Varese

Cgil Varese: alla disperazione si risponde con soluzioni concrete

118_ambulanzaDura presa di posizione della Cgil di Varese all’indomani del gesto disperato da parte di uno straniero che si è dato fuoco in un ufficio del Comune di Varese: “Il gesto disperato del cittadino algerino di 48 anni, disoccupato, che ieri si è dato fuoco davanti alla moglie e ai figli nell’ufficio dei Servizi Sociali di Varese, richiama l’attenzione, ancora una volta, sui drammi prodotti da questa crisi.

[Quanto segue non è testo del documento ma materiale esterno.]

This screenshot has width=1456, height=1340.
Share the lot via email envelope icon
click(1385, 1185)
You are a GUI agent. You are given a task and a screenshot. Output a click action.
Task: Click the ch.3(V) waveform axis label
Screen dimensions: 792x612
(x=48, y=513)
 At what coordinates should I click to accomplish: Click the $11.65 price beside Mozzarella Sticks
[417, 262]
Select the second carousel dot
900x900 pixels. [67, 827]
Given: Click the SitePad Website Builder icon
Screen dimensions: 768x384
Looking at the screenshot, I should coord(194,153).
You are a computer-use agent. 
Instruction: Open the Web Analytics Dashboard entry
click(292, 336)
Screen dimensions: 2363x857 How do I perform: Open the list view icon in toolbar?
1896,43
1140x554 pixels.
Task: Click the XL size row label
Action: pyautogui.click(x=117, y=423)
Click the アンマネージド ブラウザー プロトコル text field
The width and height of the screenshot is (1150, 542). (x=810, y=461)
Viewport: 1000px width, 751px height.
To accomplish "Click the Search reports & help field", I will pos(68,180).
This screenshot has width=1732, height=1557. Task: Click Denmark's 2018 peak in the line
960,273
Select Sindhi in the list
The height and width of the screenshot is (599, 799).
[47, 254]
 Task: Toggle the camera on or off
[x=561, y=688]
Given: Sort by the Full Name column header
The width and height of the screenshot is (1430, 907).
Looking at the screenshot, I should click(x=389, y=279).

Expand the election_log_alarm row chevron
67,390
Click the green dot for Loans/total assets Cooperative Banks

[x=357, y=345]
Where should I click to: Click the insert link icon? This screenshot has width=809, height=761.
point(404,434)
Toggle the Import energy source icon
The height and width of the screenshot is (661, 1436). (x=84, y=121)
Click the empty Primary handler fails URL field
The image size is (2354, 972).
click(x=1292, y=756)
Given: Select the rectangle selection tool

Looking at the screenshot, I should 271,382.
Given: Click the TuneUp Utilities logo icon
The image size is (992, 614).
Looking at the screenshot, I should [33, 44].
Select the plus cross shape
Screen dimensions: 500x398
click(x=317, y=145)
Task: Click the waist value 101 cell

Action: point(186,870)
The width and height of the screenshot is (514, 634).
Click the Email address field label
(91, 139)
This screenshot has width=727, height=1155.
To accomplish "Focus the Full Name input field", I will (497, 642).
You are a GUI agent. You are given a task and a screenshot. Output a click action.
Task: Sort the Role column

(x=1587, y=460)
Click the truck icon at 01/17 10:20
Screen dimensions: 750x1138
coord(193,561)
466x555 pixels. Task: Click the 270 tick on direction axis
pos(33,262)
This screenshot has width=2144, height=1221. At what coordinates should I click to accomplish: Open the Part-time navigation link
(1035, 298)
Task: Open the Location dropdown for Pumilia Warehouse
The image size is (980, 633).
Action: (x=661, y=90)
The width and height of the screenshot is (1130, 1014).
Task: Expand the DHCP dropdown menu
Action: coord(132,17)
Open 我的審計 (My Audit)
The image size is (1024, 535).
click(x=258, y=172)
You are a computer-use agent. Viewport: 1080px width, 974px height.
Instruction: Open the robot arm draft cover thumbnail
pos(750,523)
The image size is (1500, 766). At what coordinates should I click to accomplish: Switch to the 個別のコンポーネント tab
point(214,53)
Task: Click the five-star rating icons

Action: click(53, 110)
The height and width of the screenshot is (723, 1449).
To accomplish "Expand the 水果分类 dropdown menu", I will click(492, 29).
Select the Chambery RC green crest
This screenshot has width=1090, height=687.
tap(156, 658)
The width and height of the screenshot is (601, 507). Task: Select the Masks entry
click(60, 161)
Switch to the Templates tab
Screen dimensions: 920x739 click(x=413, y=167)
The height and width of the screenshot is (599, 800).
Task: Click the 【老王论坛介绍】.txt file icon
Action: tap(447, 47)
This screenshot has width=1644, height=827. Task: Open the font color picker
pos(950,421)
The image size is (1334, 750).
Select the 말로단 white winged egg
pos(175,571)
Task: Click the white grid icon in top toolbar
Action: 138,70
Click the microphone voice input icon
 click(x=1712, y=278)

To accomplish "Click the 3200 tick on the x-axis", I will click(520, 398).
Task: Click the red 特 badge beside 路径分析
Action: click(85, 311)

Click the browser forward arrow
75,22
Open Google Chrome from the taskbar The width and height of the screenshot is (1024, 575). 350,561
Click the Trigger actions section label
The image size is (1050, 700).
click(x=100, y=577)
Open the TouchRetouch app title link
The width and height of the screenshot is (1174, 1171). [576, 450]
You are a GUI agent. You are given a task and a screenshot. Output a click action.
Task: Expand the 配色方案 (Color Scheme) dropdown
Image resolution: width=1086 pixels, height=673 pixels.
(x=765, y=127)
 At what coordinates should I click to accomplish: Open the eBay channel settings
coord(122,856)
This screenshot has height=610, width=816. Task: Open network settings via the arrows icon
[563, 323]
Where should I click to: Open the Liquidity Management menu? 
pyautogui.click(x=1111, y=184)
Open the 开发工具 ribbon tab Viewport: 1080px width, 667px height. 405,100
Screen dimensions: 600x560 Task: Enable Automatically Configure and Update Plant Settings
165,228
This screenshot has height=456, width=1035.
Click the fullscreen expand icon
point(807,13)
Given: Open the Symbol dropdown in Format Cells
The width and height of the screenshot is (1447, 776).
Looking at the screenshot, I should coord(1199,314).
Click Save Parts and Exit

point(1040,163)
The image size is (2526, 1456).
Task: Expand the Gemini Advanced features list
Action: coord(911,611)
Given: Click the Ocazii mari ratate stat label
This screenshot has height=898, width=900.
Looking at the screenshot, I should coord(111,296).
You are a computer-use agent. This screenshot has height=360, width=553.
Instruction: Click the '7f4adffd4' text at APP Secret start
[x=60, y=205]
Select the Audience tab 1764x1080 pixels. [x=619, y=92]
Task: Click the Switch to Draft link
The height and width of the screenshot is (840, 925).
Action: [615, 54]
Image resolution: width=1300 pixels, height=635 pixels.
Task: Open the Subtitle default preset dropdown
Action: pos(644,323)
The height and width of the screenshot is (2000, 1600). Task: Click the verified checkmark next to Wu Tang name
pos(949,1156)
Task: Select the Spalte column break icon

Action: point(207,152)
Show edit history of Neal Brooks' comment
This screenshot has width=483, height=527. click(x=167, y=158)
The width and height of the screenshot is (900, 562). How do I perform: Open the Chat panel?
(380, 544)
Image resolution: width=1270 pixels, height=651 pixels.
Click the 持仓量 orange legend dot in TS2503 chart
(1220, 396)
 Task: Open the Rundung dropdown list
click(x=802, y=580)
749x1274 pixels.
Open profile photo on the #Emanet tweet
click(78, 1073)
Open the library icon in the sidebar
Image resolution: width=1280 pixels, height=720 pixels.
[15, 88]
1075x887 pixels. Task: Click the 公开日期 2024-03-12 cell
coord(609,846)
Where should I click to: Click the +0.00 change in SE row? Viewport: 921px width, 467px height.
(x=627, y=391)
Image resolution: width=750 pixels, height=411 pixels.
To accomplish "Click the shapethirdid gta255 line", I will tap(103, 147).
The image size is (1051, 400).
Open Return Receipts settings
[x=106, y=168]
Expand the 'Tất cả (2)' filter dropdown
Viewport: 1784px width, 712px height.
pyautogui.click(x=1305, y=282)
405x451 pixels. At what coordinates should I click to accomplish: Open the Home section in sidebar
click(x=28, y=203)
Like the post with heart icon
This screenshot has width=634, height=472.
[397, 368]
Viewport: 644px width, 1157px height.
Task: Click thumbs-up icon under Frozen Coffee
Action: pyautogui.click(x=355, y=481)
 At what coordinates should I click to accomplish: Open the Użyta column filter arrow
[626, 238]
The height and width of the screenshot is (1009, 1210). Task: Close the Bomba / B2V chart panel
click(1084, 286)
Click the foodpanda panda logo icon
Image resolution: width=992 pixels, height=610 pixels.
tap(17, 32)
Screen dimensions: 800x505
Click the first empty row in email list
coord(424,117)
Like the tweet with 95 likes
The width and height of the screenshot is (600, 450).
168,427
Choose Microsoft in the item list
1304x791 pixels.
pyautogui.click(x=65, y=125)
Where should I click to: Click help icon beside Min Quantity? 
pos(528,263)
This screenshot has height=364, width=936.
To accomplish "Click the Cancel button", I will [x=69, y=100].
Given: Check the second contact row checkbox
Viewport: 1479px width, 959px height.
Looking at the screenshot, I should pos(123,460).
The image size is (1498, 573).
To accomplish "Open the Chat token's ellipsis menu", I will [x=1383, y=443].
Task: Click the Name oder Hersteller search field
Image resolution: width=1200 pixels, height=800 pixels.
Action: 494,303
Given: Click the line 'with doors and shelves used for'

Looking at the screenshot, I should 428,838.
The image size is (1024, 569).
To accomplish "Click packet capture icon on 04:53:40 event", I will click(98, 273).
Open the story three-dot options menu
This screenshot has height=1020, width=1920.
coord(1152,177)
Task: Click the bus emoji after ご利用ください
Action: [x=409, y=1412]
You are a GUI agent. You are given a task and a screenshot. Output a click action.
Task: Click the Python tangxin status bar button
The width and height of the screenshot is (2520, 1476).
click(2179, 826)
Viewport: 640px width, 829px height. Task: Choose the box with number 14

È un gesto estremo, il campanello d’allarme che denuncia in maniera eclatante come le condizioni di vita di molte famiglie, anche in provincia, stiano davvero peggiorando. E spesso, ad essere più colpiti sono i cittadini stranieri che, solitamente, hanno famiglie numerose”.

“Nuclei – continua la Cgil di Varese – in cui solo uno dei componenti lavora, per lo più in modo precario, e quando si perde anche quell’unica occupazione non c’è via di scampo alla disperazione totale! Tanti sono i meccanismi che potrebbero essere scattati nella mente di quest’uomo che, dalle prime informazioni, pare essere una persona mite e tranquilla. Un uomo “normale”, ma disperato per l’impossibilità di garantire alla propria famiglia una vita decorosa, in un alloggio decente”.

Continua la dichirazione della Cgil di Varese: A”Istituzioni, forze politiche e sociali, società civile devono interrogarsi di fronte a queste tragedie. Ma interrogarsi non basta … bisogna intervenire per dare qualche risposta concreta alle persone più deboli e, per questo, più a rischio. Le reti di volontariato sono fondamentali ma, da sole, non possono risolvere problemi di questa portata. Bisogna fare qualcosa e, in primo luogo, trovare le risorse pubbliche necessarie per rispondere ai bisogni sociali. Occorre poi, e ci preme ribadirlo, trovare il modo di dare lavoro! Perché senza lavoro non può esserci una vera risposta ai bisogni delle persone e alla loro richiesta di dignità. Lavoro e risorse per il welfare!”,

Conclude la Cgil varesina: “Dopo questa tornata elettorale è ciò che ci aspettiamo, sia a livello nazionale che dal nuovo governo regionale.Lavoro e welfare sono due delle priorità che le forze politiche al governo del Paese e della regione dovranno per forza darsi, se si vuole evitare il ripetersi di gesti disperati come questo, e intraprendere finalmente il cammino per uscire dalla crisi”.